ATHENS, GA (November 10, 2015) – Today the Michel du Cille Fellowships to support visual journalism were announced by the National Press Photographers Foundation at the conclusion of their annual board of directors meeting.
The Michel du Cille Fellowships will be ongoing – not just one time – and the long-term goal is to support visual journalism education in developing countries in Africa, Foundation treasurer Frank Folwell told News Photographer magazine today.
The Fellowships are funded by donations made in du Cille’s name to the Foundation by the late photojournalist’s colleagues and friends.
Du Cille, 58, a three-time Pulitzer Prize-winner, collapsed and died in remote Liberia on December 11, 2014, while on assignment covering the Ebola crisis for his newspaper, The Washington Post.
The du Cille Fellowships will be awarded to visual journalists who reflect his life-long compassion and respect for the people he photographed, Folwell said.
The people of Africa and the tales of their lives were among du Cille’s most passionate and engaging interests.

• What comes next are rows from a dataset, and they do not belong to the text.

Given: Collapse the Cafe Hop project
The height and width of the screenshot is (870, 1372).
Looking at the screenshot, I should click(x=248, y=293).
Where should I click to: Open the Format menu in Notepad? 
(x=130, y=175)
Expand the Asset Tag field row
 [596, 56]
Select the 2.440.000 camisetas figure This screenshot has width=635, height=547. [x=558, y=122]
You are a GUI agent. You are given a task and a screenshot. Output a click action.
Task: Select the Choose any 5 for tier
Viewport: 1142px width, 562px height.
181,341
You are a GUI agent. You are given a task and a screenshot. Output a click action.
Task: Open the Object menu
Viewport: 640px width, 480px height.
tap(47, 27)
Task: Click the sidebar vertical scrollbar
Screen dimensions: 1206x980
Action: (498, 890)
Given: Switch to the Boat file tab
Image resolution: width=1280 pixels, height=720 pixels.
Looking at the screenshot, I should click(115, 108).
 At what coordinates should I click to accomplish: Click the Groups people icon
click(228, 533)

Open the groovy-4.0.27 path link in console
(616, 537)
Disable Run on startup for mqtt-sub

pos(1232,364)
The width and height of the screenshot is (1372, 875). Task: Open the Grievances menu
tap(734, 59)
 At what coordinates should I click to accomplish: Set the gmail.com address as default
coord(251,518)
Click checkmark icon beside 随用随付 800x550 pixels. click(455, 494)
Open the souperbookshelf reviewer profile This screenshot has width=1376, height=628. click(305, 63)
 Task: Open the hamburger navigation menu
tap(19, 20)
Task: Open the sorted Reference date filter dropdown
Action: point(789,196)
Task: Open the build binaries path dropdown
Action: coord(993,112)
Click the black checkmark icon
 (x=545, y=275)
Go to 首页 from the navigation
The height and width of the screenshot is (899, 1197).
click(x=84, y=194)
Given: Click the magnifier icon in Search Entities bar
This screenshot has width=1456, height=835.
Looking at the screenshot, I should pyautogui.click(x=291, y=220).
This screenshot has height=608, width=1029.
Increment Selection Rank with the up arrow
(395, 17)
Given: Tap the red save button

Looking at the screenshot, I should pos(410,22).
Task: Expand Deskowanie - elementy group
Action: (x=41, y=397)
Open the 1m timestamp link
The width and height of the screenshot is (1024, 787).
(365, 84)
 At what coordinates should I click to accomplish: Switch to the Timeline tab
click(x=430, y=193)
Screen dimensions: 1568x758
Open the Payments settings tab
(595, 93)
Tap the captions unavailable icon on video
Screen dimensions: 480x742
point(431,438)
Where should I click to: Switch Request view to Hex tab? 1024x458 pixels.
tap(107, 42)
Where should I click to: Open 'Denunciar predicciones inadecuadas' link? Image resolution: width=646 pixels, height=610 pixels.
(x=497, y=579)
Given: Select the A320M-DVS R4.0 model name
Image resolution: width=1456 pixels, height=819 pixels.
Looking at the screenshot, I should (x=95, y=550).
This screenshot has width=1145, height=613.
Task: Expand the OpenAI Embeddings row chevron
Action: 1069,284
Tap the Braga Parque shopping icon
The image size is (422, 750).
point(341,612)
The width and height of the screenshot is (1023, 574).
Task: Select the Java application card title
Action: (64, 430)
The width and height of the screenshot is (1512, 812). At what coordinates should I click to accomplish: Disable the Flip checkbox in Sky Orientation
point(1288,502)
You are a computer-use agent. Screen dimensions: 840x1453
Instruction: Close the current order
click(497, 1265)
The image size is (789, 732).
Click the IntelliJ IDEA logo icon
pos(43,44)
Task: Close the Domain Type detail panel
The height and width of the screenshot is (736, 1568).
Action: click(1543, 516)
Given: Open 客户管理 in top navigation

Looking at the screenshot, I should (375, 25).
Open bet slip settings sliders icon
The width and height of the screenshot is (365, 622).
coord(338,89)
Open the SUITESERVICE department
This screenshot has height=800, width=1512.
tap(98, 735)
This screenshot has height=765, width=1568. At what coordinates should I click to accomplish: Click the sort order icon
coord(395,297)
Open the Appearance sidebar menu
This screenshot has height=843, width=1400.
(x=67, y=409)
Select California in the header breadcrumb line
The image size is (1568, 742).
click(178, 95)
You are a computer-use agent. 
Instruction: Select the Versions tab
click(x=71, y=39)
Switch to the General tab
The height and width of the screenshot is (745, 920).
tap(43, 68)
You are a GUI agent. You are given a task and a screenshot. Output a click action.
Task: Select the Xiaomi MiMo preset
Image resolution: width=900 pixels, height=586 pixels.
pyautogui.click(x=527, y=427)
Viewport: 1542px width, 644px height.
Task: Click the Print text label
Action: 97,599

Shortly before his death he told News Photographer magazine that the Ebola crisis and the people of Liberia were “the story of my lifetime.” He also said that he was grateful to Post managers for the opportunity to once again be a photojournalist on assignment overseas for a story of global importance. In the end, it was the story of his lifetime, a dangerous one that he lost his own life while covering.
The NPPF board of directors include president C. Thomas Hardin, vice president Mary Lou Foy, and board members James Brown, Cathaleen Curtiss, Bill Luster, Bill Sanders, and Steve Sweitzer.
As an officer of the board, du Cille had been the Foundation’s secretary for many years.